↓↓↓

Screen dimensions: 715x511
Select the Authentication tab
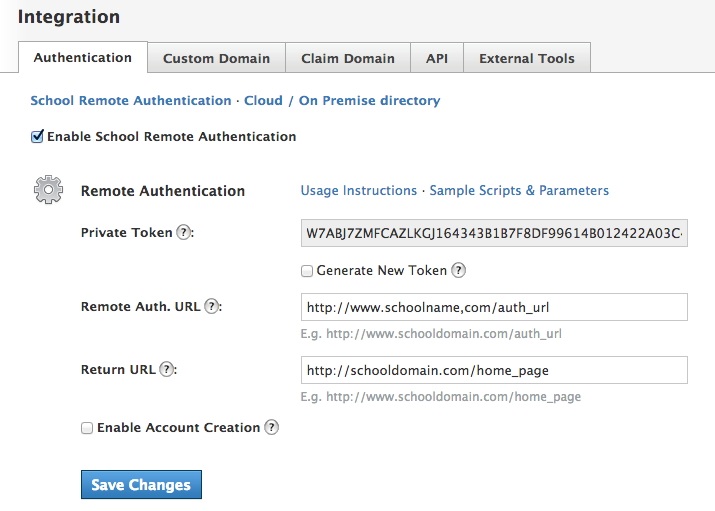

↑↑↑
↓↓↓

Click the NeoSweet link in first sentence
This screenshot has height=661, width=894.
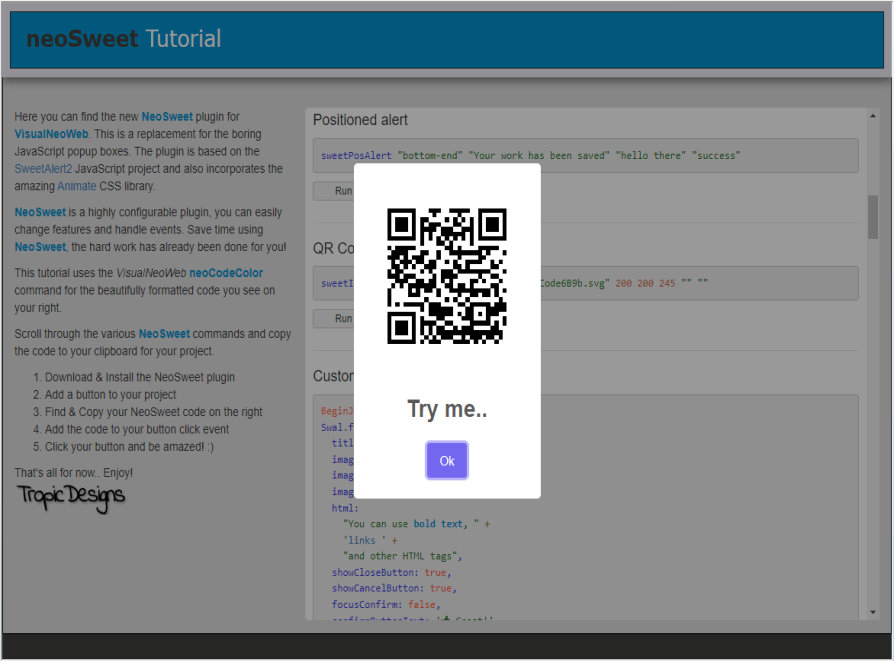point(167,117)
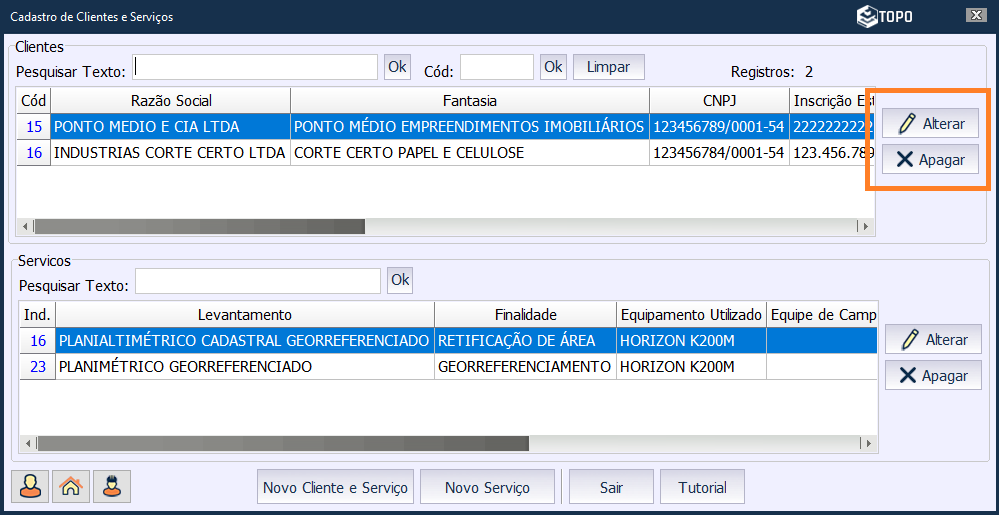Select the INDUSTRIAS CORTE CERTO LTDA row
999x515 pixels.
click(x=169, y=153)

↑↑↑

## Task
Beginning with the line above that contains "Screen dimensions: 715x511", copy each line exactly up to and including the line that contains "Select the Authentication tab", and go no further.

## The answer
Screen dimensions: 715x511
Select the Authentication tab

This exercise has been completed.